### Work required
From the listing below, output only the lines starting at the line that has "You are a GUI" and ending at the line that has "Task: Click the search magnifier icon", exactly as they appear, ends included.

Start of Supplied material

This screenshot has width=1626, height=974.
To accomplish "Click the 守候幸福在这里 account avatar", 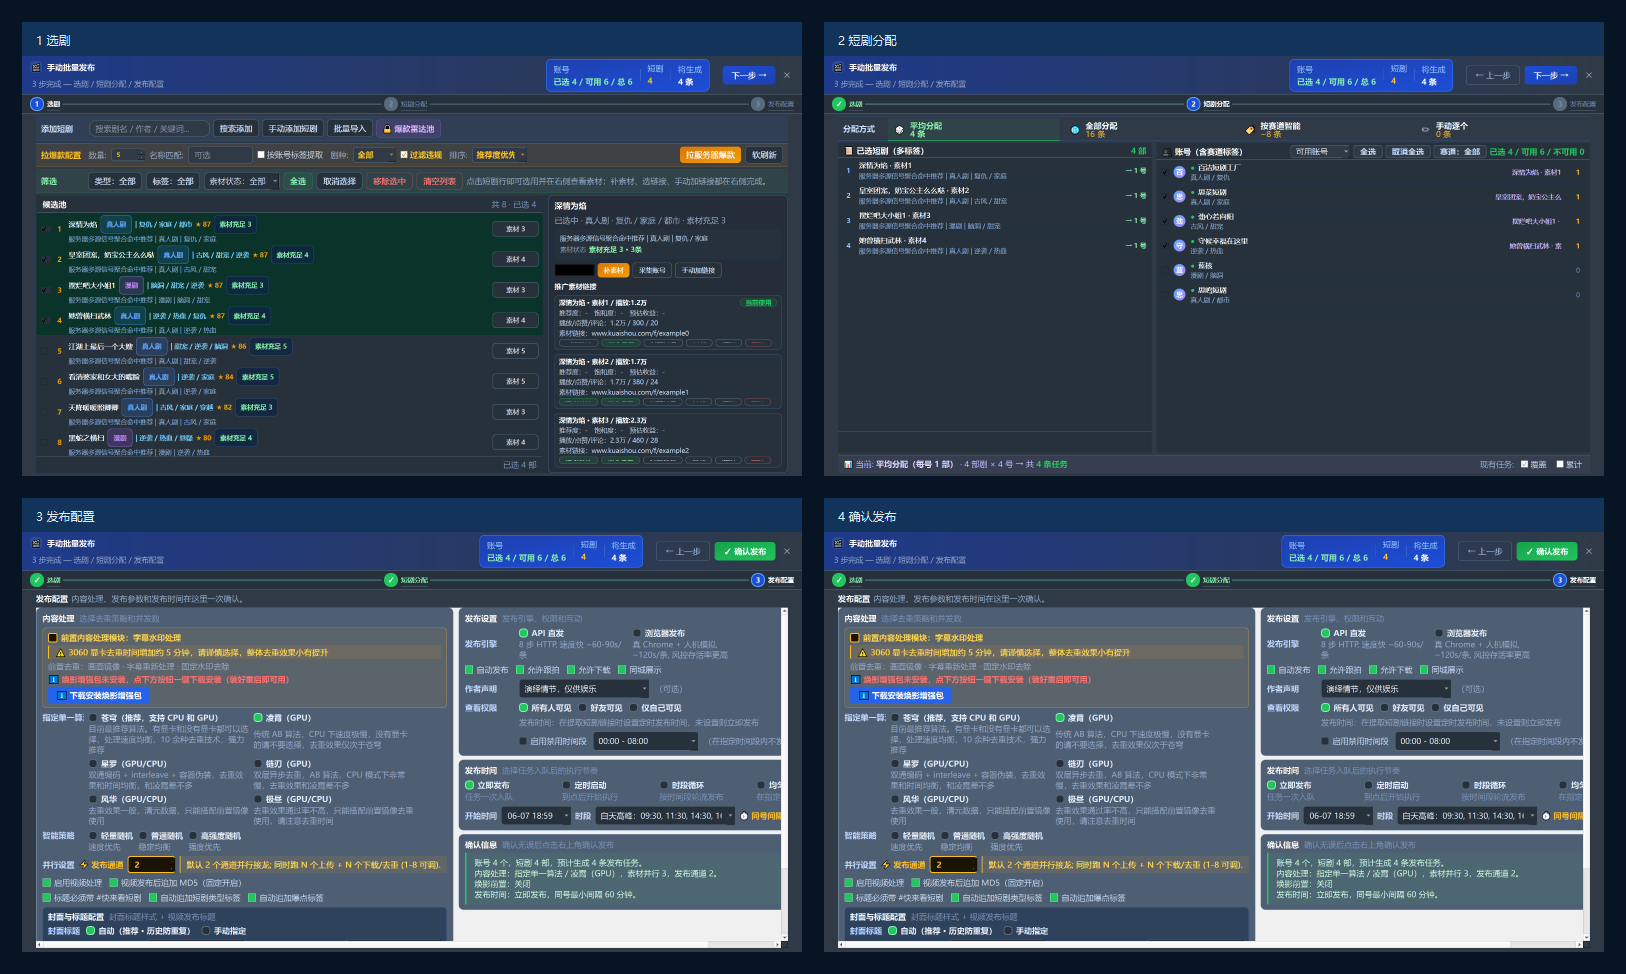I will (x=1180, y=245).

End of Supplied material
Start of Supplied material

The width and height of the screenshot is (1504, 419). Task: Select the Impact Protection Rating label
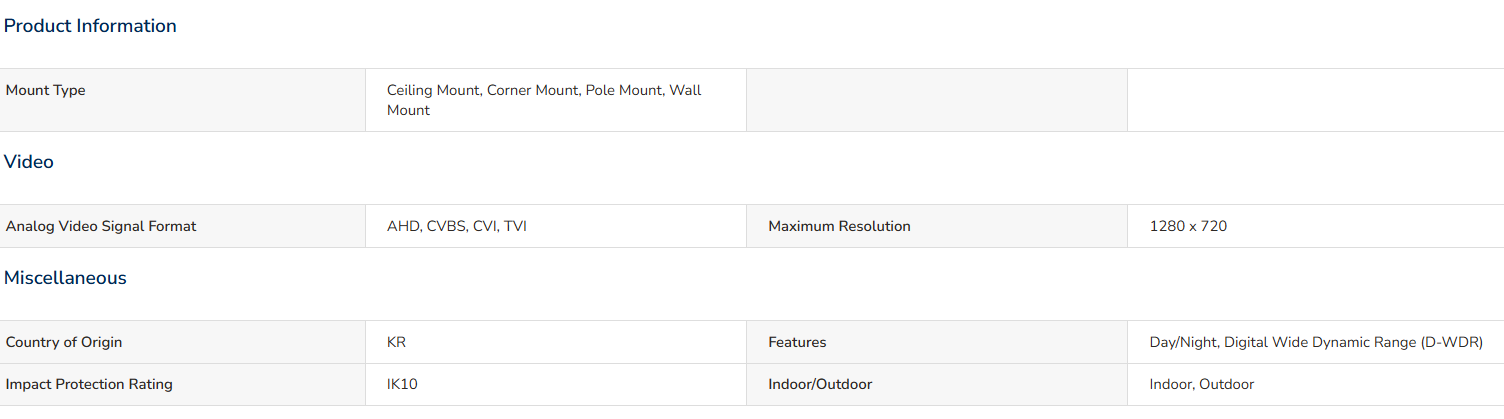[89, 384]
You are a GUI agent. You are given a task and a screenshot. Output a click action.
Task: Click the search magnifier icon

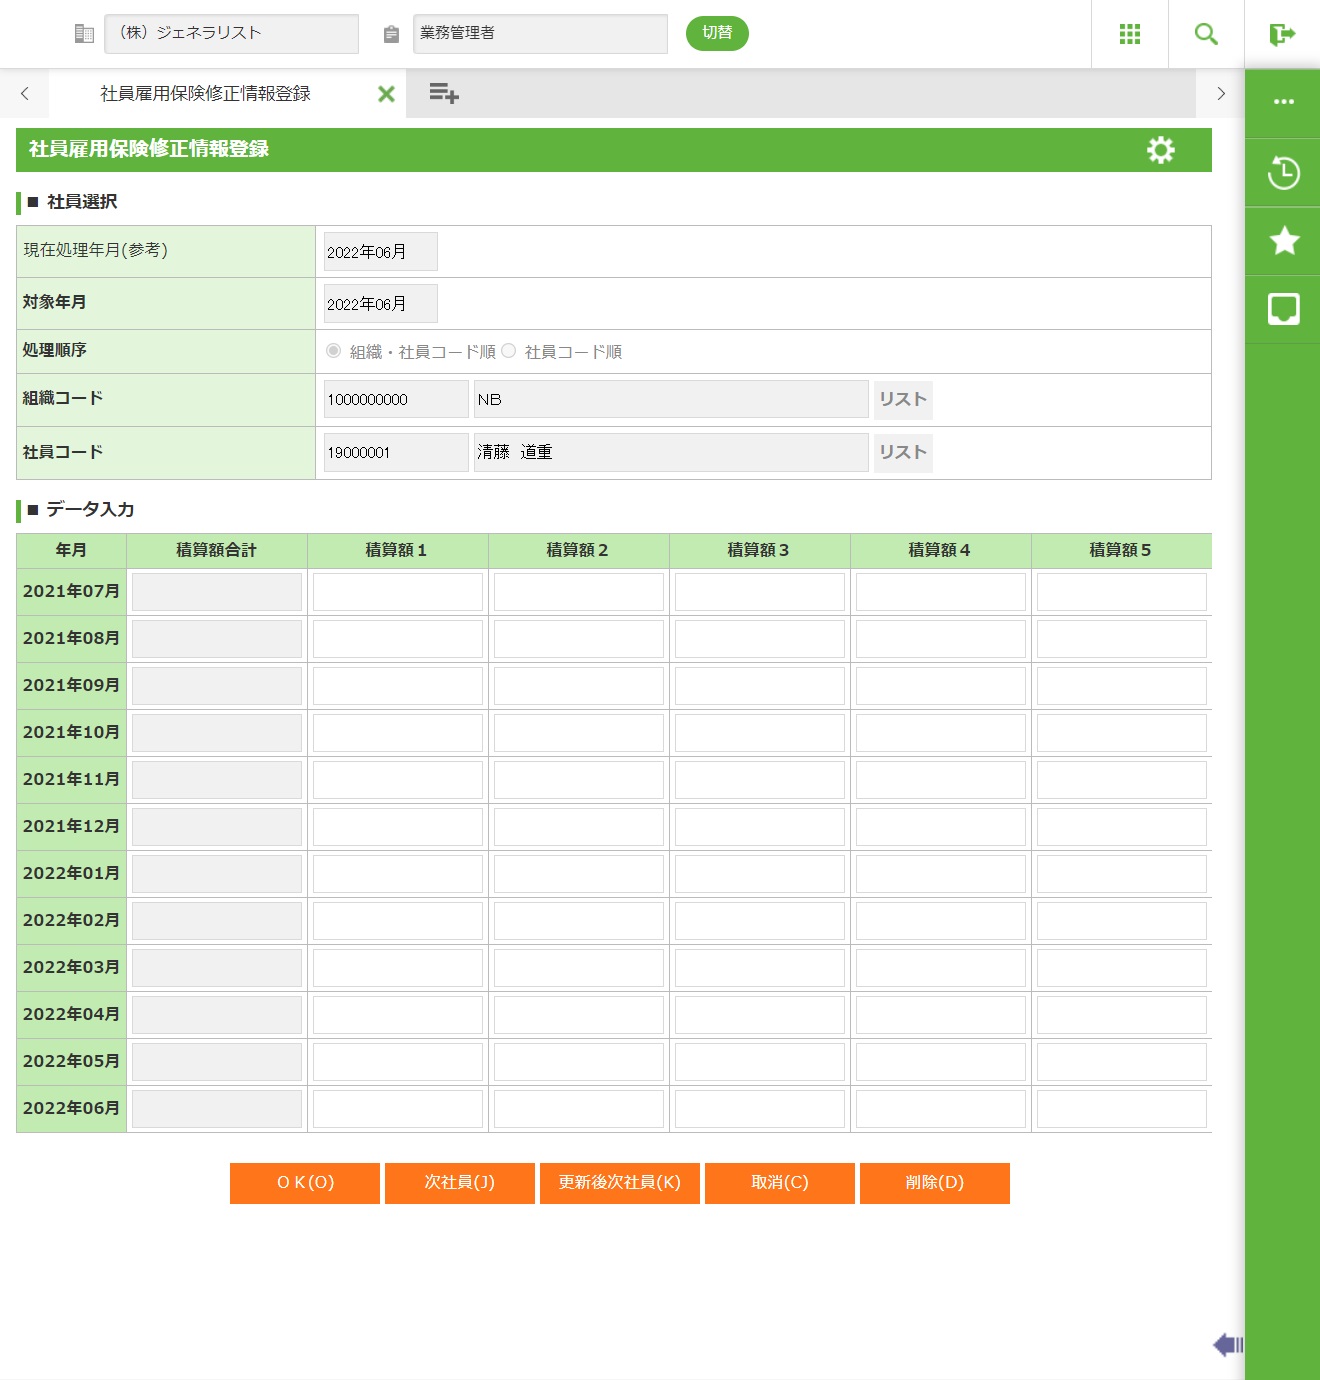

End of Supplied material
Start of Supplied material

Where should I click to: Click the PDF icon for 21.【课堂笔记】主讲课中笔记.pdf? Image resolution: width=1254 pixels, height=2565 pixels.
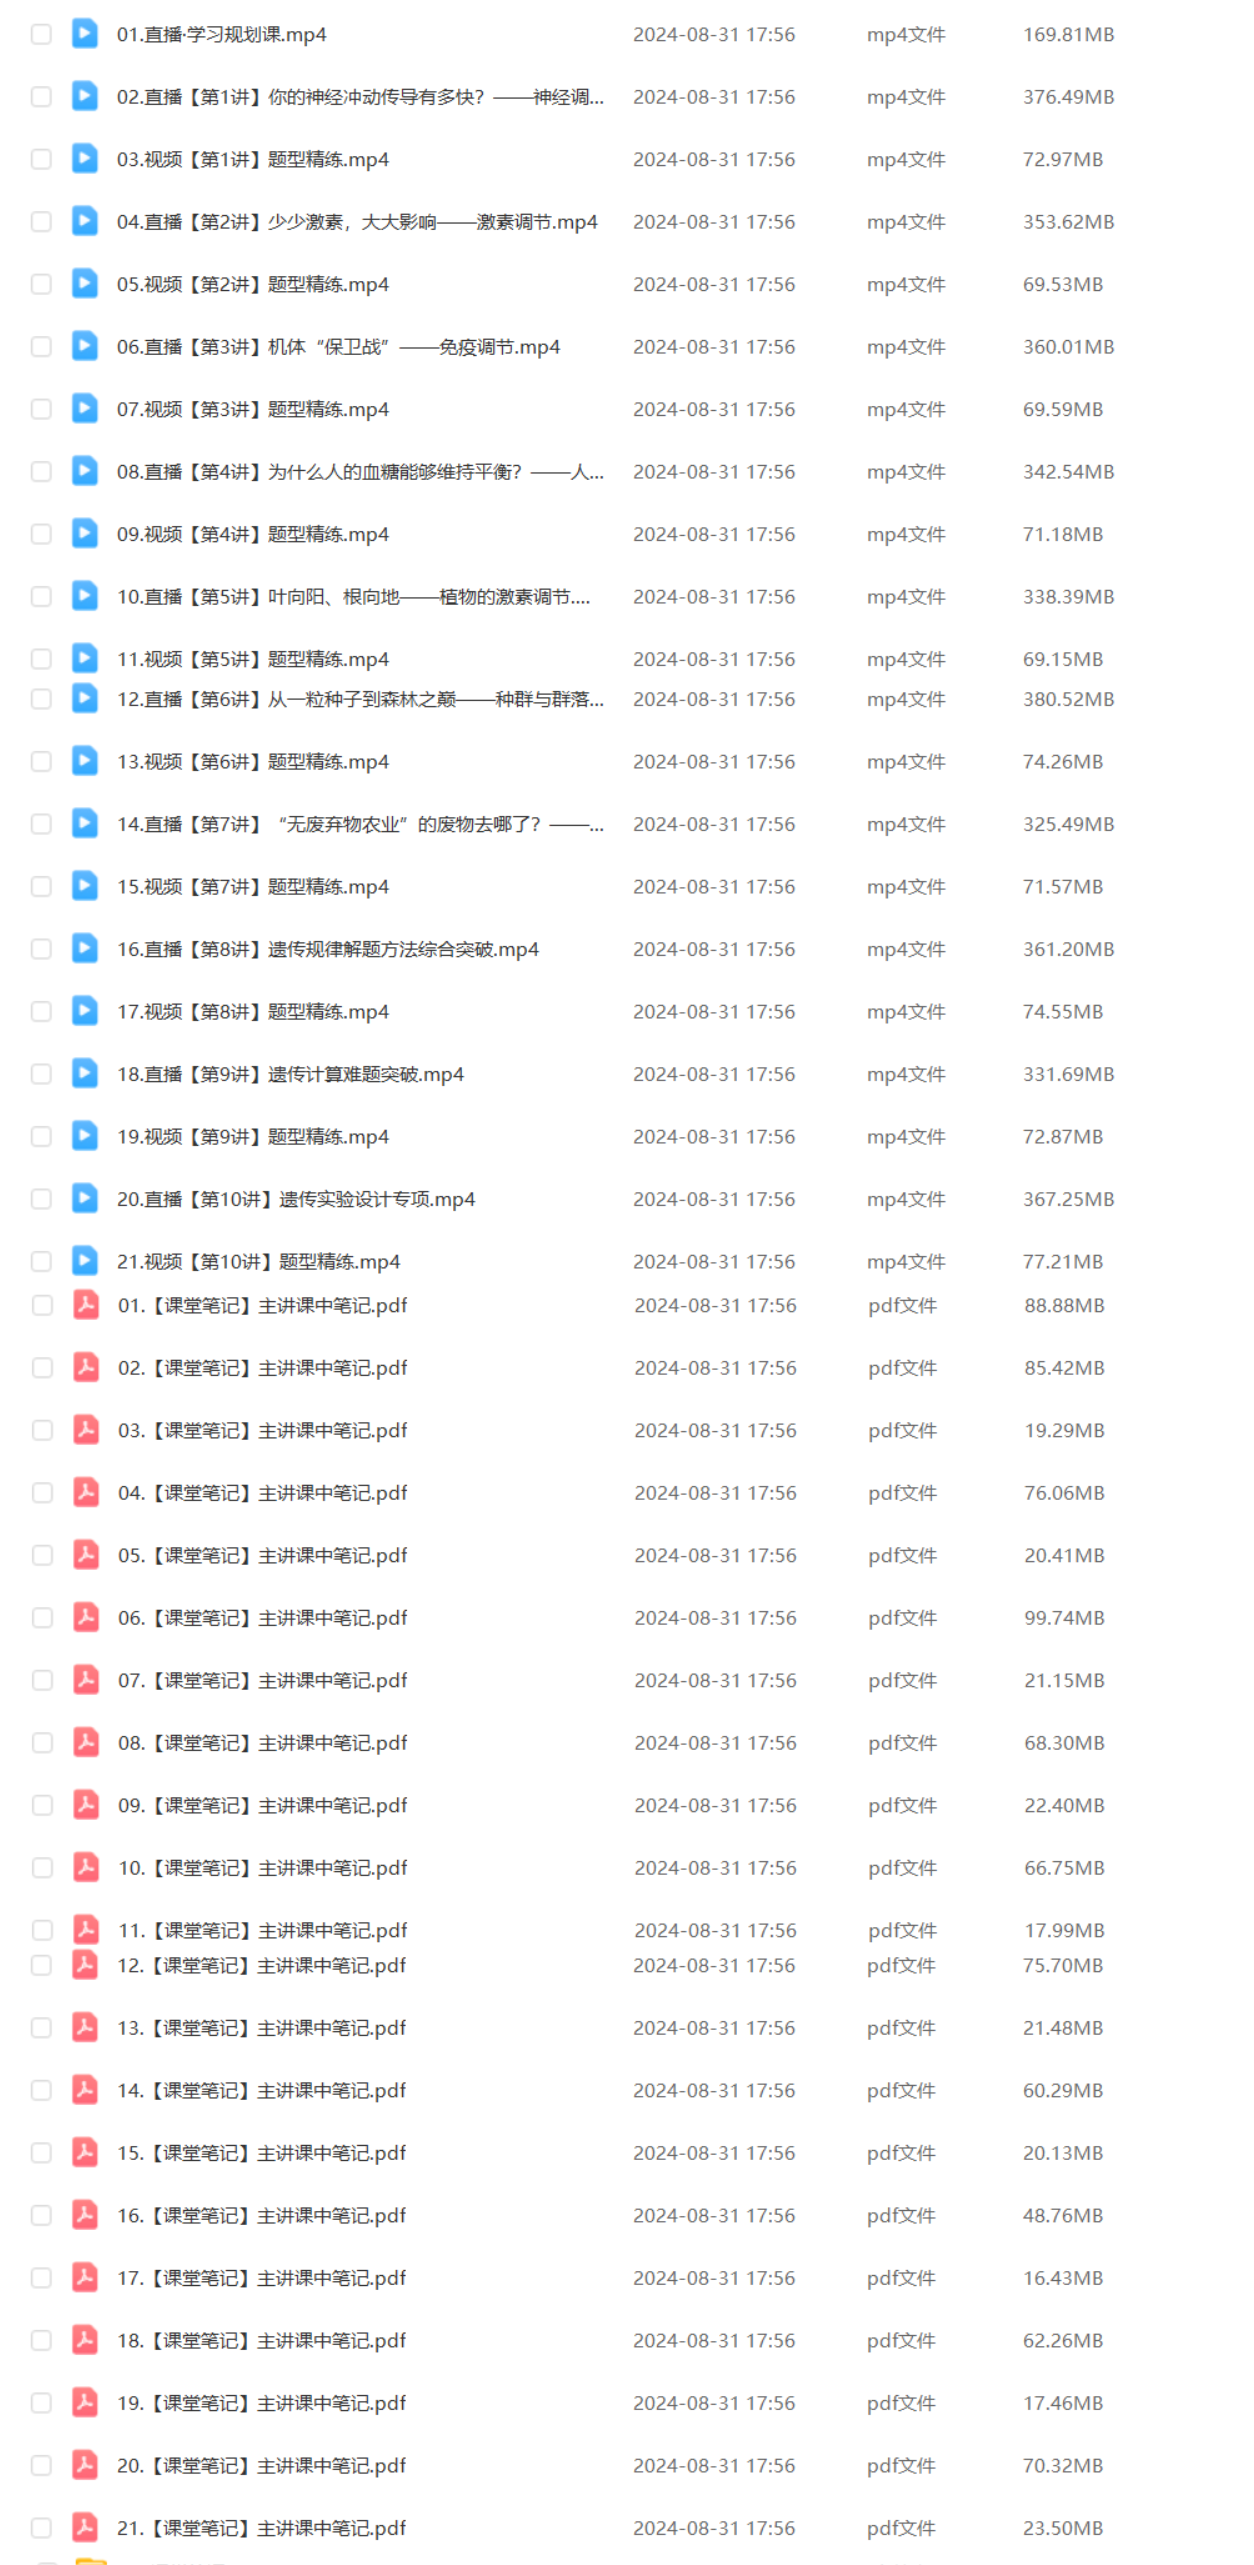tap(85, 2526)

End of Supplied material

### Answer for the task
You are a GUI agent. You are given a task and a screenshot. Output a click action.
Task: Click the search magnifier icon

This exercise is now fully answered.